**Job**.
Lay out the entries below as a numbered list, leaving out any blank lines.

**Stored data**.
[Start]
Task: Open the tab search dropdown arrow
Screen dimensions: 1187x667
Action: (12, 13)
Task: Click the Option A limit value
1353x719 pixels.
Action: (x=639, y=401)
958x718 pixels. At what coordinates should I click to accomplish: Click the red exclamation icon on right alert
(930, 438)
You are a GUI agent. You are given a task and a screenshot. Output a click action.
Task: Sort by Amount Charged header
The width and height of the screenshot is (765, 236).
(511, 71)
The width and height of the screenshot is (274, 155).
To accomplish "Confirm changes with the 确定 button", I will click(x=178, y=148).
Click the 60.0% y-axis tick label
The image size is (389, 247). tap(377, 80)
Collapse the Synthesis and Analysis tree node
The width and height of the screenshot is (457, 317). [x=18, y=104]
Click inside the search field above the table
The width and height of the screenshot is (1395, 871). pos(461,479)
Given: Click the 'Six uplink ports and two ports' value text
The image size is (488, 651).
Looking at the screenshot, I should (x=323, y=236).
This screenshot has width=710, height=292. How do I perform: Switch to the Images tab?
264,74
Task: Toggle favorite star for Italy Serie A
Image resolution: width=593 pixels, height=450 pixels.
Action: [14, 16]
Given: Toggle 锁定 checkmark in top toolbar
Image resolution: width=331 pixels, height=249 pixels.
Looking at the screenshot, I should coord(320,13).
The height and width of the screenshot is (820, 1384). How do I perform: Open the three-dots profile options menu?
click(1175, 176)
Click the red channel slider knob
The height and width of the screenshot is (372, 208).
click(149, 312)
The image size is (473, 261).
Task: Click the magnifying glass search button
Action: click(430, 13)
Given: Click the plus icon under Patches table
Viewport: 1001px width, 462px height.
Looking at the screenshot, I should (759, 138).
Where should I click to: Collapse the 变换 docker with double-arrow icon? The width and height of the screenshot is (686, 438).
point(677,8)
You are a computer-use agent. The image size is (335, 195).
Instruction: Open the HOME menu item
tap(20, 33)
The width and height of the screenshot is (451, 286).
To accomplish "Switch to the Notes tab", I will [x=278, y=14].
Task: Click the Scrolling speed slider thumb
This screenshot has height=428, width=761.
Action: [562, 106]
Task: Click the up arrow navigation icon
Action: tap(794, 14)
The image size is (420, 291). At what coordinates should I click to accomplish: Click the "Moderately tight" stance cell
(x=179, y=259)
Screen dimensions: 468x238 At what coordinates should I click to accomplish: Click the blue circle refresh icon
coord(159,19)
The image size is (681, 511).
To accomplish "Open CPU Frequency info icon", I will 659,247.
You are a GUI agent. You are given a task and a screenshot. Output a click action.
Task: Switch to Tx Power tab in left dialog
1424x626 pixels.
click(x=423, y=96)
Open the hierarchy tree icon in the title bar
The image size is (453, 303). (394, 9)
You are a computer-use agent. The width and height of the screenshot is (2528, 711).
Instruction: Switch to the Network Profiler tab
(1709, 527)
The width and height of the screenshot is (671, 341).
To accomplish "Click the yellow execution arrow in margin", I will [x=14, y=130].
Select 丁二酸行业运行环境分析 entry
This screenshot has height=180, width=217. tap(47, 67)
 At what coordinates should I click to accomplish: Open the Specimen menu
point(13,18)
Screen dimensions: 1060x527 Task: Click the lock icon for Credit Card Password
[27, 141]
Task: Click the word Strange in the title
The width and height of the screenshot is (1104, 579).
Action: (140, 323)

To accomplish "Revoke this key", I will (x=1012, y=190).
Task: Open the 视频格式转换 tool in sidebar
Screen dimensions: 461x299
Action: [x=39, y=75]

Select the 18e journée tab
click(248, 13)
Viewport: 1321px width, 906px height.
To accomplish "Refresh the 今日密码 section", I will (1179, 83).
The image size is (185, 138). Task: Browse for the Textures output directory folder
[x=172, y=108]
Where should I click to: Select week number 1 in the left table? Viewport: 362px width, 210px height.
[End]
**Exercise output**.
1. Task: Open the tab search dropdown arrow
2. Screen dimensions: 1187x667
3. Action: (12, 13)
4. Task: Click the Option A limit value
5. 1353x719 pixels.
6. Action: (x=639, y=401)
7. 958x718 pixels. At what coordinates should I click to accomplish: Click the red exclamation icon on right alert
8. (930, 438)
9. You are a GUI agent. You are given a task and a screenshot. Output a click action.
10. Task: Sort by Amount Charged header
11. The width and height of the screenshot is (765, 236).
12. (511, 71)
13. The width and height of the screenshot is (274, 155).
14. To accomplish "Confirm changes with the 确定 button", I will click(x=178, y=148).
15. Click the 60.0% y-axis tick label
16. The image size is (389, 247). tap(377, 80)
17. Collapse the Synthesis and Analysis tree node
18. The width and height of the screenshot is (457, 317). [x=18, y=104]
19. Click inside the search field above the table
20. The width and height of the screenshot is (1395, 871). pos(461,479)
21. Given: Click the 'Six uplink ports and two ports' value text
22. The image size is (488, 651).
23. Looking at the screenshot, I should (x=323, y=236).
24. This screenshot has width=710, height=292. How do I perform: Switch to the Images tab?
25. 264,74
26. Task: Toggle favorite star for Italy Serie A
27. Image resolution: width=593 pixels, height=450 pixels.
28. Action: [14, 16]
29. Given: Toggle 锁定 checkmark in top toolbar
30. Image resolution: width=331 pixels, height=249 pixels.
31. Looking at the screenshot, I should coord(320,13).
32. The height and width of the screenshot is (820, 1384). How do I perform: Open the three-dots profile options menu?
33. click(1175, 176)
34. Click the red channel slider knob
35. The height and width of the screenshot is (372, 208).
36. click(149, 312)
37. The image size is (473, 261).
38. Task: Click the magnifying glass search button
39. Action: click(430, 13)
40. Given: Click the plus icon under Patches table
41. Viewport: 1001px width, 462px height.
42. Looking at the screenshot, I should (759, 138).
43. Where should I click to: Collapse the 变换 docker with double-arrow icon? The width and height of the screenshot is (686, 438).
44. point(677,8)
45. You are a computer-use agent. The image size is (335, 195).
46. Instruction: Open the HOME menu item
47. tap(20, 33)
48. The width and height of the screenshot is (451, 286).
49. To accomplish "Switch to the Notes tab", I will [x=278, y=14].
50. Task: Click the Scrolling speed slider thumb
51. This screenshot has height=428, width=761.
52. Action: [562, 106]
53. Task: Click the up arrow navigation icon
54. Action: tap(794, 14)
55. The image size is (420, 291). At what coordinates should I click to accomplish: Click the "Moderately tight" stance cell
56. (x=179, y=259)
57. Screen dimensions: 468x238 At what coordinates should I click to accomplish: Click the blue circle refresh icon
58. coord(159,19)
59. The image size is (681, 511).
60. To accomplish "Open CPU Frequency info icon", I will 659,247.
61. You are a GUI agent. You are given a task and a screenshot. Output a click action.
62. Task: Switch to Tx Power tab in left dialog
63. 1424x626 pixels.
64. click(x=423, y=96)
65. Open the hierarchy tree icon in the title bar
66. The image size is (453, 303). (394, 9)
67. You are a computer-use agent. The width and height of the screenshot is (2528, 711).
68. Instruction: Switch to the Network Profiler tab
69. (1709, 527)
70. The width and height of the screenshot is (671, 341).
71. To accomplish "Click the yellow execution arrow in margin", I will [x=14, y=130].
72. Select 丁二酸行业运行环境分析 entry
73. This screenshot has height=180, width=217. tap(47, 67)
74.  At what coordinates should I click to accomplish: Open the Specimen menu
75. point(13,18)
76. Screen dimensions: 1060x527 Task: Click the lock icon for Credit Card Password
77. [27, 141]
78. Task: Click the word Strange in the title
79. The width and height of the screenshot is (1104, 579).
80. Action: (140, 323)
81. To accomplish "Revoke this key", I will (x=1012, y=190).
82. Task: Open the 视频格式转换 tool in sidebar
83. Screen dimensions: 461x299
84. Action: [x=39, y=75]
85. Select the 18e journée tab
86. click(248, 13)
87. Viewport: 1321px width, 906px height.
88. To accomplish "Refresh the 今日密码 section", I will (1179, 83).
89. The image size is (185, 138). Task: Browse for the Textures output directory folder
90. [x=172, y=108]
91. Where should I click to: Select week number 1 in the left table? Viewport: 362px width, 210px height.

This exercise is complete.